Alıştırma Dizisi:
**1.** Yazı devrimi metninde "Arap alfabesinin yetersizliği" ile başlayıp "(Sadoğlu: s. 216)." ifadesine kadar süren bölümü aynen kopyalayın.
**2.** Yazı devrimi metnini kaldığı yerden sürdürün.

II. Yazı Devrimi:
Yazı devrimi ile burada alfabe değişikliği, dilde özleştirme çabaları ve Türk dili hakkında ortaya atılan teoriler kast edilmektedir. Dilde özleştirme çabalarının en önemli başlangıç noktası Latin alfabesinin kabul edilmesi olmuştur.
Arap alfabesinin yetersizliği konusundaki tartışmalar Tanzimat dönemine kadar gitmektedir. Arap alfabesinin Türk fonetiği açısından yetersizliği ilk olarak medrese kökenli Ahmet Cevdet Paşa tarafından 1851’de Encümen-i Dâniş’te öne sürülmüştür. Cevdet, Arap alfabesinin Osmanlı Türkçesindeki bazı sesleri karşılayamadığından hareketle soruna bir çözüm bulunması gerektiğini savunuyordu. Encümen-i Dâniş bu teklifi kabul etmiş fakat bunu uygulamaya koyamamıştır. Daha sonra benzer tekliflerin Münif Paşa tarafından 1862 yılında tekrar gündeme getirdiği görülmektedir (Sadoğlu: s. 216).

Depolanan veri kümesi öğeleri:
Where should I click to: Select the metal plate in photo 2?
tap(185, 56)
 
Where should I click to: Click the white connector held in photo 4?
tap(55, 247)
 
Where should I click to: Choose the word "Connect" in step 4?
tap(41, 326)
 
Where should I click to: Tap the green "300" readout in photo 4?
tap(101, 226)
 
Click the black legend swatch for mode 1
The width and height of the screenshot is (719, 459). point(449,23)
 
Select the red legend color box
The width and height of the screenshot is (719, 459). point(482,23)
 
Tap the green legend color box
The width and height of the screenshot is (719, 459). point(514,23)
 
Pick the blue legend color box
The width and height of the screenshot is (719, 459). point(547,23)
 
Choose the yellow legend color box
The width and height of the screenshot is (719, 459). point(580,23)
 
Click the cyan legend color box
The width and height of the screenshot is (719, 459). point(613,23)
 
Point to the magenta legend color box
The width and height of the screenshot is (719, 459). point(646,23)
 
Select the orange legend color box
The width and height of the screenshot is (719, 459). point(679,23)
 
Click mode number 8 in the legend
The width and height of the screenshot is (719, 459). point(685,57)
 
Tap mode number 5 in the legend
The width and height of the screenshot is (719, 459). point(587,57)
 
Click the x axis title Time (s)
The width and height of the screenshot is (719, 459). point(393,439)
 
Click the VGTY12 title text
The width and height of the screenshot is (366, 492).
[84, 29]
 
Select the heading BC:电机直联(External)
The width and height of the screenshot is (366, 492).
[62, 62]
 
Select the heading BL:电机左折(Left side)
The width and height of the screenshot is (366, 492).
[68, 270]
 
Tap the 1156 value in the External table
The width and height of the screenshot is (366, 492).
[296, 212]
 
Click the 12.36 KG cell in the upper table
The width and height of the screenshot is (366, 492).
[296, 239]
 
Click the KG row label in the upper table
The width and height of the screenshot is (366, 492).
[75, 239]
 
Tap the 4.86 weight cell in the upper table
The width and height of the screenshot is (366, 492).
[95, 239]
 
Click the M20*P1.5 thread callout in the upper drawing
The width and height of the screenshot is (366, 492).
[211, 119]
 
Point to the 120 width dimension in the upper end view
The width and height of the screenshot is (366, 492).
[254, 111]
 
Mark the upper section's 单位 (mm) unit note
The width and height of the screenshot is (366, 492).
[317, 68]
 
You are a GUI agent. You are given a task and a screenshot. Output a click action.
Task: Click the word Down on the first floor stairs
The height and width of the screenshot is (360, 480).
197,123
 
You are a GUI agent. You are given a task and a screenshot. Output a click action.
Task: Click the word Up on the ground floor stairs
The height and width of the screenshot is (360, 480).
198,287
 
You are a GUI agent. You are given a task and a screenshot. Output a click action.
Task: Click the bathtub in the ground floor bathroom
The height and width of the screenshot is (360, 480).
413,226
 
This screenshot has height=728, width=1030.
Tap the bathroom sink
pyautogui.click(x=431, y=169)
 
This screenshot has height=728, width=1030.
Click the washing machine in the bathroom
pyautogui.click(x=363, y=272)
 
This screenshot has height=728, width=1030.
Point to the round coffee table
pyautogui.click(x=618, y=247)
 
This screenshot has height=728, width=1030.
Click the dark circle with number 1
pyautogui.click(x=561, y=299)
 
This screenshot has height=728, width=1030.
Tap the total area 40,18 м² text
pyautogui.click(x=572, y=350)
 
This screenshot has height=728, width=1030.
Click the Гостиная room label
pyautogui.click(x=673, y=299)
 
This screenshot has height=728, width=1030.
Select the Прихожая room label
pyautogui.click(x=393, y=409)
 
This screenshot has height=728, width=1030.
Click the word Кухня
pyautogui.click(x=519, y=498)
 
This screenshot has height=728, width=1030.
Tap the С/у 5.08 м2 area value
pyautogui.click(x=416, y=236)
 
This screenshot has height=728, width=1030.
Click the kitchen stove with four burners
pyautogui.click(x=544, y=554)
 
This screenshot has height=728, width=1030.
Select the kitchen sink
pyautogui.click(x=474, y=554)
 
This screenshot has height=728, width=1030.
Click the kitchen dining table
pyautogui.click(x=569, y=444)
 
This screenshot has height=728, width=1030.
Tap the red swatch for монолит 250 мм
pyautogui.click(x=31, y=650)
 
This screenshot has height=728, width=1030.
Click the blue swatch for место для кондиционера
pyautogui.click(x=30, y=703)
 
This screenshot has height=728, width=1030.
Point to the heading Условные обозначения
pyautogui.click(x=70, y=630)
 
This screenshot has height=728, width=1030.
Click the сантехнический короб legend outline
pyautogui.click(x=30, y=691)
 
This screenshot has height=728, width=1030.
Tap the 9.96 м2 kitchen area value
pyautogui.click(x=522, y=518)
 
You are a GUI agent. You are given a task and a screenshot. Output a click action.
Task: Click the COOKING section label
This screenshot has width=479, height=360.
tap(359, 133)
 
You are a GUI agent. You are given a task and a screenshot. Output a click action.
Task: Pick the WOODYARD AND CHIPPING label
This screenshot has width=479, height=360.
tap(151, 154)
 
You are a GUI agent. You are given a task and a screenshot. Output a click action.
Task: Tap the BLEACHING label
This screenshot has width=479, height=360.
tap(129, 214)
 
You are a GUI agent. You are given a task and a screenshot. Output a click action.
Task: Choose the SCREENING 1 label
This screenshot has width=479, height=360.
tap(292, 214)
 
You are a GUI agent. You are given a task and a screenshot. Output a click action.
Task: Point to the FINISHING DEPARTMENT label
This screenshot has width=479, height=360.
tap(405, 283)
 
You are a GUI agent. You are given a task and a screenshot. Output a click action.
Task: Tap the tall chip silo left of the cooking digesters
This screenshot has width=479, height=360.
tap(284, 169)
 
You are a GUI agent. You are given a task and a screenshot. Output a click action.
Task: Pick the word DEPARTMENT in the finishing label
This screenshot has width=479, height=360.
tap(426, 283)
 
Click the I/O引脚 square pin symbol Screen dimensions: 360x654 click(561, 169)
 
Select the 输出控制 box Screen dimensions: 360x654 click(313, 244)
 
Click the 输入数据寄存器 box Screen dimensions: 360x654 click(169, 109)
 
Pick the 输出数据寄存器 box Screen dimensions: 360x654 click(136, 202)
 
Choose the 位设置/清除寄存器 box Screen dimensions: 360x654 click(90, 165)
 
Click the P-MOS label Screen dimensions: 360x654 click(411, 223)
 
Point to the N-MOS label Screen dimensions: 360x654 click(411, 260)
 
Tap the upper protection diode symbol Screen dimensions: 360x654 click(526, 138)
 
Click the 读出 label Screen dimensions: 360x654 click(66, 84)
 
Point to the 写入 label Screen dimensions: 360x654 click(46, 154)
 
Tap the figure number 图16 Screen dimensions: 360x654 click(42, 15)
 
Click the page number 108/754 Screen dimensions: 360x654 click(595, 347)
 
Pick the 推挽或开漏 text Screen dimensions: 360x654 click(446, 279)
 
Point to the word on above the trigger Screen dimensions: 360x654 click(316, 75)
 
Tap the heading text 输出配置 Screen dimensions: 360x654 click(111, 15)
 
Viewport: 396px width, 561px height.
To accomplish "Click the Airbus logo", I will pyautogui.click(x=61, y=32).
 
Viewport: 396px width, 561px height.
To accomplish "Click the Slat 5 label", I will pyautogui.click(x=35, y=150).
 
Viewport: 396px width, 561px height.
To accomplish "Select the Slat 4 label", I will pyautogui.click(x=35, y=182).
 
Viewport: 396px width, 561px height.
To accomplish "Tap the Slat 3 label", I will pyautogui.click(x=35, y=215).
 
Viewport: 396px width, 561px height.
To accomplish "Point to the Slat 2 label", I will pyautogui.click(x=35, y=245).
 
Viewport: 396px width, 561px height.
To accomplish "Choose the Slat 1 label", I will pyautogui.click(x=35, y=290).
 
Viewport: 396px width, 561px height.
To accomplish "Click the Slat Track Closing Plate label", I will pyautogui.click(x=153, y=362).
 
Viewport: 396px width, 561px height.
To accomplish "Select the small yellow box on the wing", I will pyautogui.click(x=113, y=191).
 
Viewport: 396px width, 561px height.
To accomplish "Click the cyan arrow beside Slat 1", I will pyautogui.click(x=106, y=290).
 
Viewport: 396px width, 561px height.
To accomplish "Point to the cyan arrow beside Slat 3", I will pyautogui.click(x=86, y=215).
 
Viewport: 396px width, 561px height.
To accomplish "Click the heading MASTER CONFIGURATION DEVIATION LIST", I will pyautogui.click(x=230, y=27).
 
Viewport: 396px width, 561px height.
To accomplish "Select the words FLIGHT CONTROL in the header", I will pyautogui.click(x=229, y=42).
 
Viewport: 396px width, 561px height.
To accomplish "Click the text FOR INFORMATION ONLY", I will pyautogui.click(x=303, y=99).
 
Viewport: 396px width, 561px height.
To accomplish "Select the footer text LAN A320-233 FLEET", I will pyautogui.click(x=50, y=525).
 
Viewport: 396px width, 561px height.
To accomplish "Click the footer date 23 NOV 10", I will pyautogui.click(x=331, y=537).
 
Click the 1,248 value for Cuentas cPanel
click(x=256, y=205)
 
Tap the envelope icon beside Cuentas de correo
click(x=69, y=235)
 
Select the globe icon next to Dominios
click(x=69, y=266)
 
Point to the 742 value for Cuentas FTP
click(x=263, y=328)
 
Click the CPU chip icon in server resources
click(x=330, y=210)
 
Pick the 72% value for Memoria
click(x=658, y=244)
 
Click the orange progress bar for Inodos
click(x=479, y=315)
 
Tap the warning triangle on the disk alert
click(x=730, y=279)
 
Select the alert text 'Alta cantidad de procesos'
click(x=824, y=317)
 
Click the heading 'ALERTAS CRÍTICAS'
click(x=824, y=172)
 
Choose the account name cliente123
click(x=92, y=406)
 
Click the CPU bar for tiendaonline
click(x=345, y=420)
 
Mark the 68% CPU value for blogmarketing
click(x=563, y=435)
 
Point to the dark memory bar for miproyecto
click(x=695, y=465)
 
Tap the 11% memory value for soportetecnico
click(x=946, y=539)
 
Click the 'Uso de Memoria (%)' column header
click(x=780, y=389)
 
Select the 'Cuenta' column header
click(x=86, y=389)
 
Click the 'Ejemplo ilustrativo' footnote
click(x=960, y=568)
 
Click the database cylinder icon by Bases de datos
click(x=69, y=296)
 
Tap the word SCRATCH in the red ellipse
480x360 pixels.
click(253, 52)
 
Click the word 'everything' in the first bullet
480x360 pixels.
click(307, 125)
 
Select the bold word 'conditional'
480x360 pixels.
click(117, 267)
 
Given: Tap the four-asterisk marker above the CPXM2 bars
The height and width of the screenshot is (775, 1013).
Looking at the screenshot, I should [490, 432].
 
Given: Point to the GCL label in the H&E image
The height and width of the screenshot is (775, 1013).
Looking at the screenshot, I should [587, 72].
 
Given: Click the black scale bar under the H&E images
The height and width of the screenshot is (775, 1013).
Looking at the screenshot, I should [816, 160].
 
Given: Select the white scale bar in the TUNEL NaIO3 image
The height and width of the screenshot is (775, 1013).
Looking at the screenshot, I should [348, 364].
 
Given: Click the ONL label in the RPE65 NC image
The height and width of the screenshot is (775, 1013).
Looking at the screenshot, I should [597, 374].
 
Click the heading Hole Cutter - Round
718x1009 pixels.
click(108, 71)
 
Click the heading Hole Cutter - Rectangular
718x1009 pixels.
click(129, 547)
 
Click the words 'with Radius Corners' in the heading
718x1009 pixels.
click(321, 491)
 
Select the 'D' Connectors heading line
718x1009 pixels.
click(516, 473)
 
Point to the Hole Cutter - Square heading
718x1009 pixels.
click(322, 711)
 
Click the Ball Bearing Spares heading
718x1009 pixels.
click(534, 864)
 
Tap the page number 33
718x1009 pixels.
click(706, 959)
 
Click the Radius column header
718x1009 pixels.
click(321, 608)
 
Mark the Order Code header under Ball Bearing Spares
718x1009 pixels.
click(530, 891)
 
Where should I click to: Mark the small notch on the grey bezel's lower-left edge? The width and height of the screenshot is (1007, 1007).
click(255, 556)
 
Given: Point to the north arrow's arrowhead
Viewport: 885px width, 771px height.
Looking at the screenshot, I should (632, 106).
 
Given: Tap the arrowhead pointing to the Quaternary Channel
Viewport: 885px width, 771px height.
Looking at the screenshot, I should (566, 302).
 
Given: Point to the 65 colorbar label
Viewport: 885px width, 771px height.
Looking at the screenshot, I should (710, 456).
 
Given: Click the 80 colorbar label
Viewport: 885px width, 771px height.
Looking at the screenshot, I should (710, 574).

Alıştırma Sonuçları:
**1.**
Arap alfabesinin yetersizliği konusundaki tartışmalar Tanzimat dönemine kadar gitmektedir. Arap alfabesinin Türk fonetiği açısından yetersizliği ilk olarak medrese kökenli Ahmet Cevdet Paşa tarafından 1851’de Encümen-i Dâniş’te öne sürülmüştür. Cevdet, Arap alfabesinin Osmanlı Türkçesindeki bazı sesleri karşılayamadığından hareketle soruna bir çözüm bulunması gerektiğini savunuyordu. Encümen-i Dâniş bu teklifi kabul etmiş fakat bunu uygulamaya koyamamıştır. Daha sonra benzer tekliflerin Münif Paşa tarafından 1862 yılında tekrar gündeme getirdiği görülmektedir (Sadoğlu: s. 216).

**2.**
Burada dikkat edilmesi gereken husus Arap alfabesinin uygulamadaki bazı sıkıntılarını değinilmekle birlikte başka bir alfabeyle değiştirilmesi gerektiği hususunun söz konusu bile edilmemiş olmamasıdır. Arnavutların Latin harflerini kabulü hususundaki girişimleri ise Türk kamuoyunu ikiye bölmüştü. Bir yandan Latin alfabesine geçilmesi gerektiği savunulmakta öte yandan ise bunun Türk-İslam birliğine zarar vereceği görüşü ortaya atılmaktaydı. Örneğin, Namık Kemal’e göre mevcut Arap harflerinin ıslahından bahsedilebilirdi. Ancak sorun bütünüyle harflerden değil; eğitim sisteminin bozukluğundan kaynaklanıyordu. Bu anlamda hiçbir alfabenin gelişmeye engel teşkil ettiği de iddia edilemezdi. Üstelik yeni alfabenin bütün sesleri tam anlamıyla karşılaması bir avantaj olmadığı gibi mümkün de değildi. Bununla birlikte Namık Kemal’in Arnavutların Latin alfabesini benimseyecek olmasına karşı çıkmış olmasının diğer bir nedeni ise bunun İslam kültür çevresinde bir kopuşa neden olacağı endişesiydi( Sadoğlu: 218-19).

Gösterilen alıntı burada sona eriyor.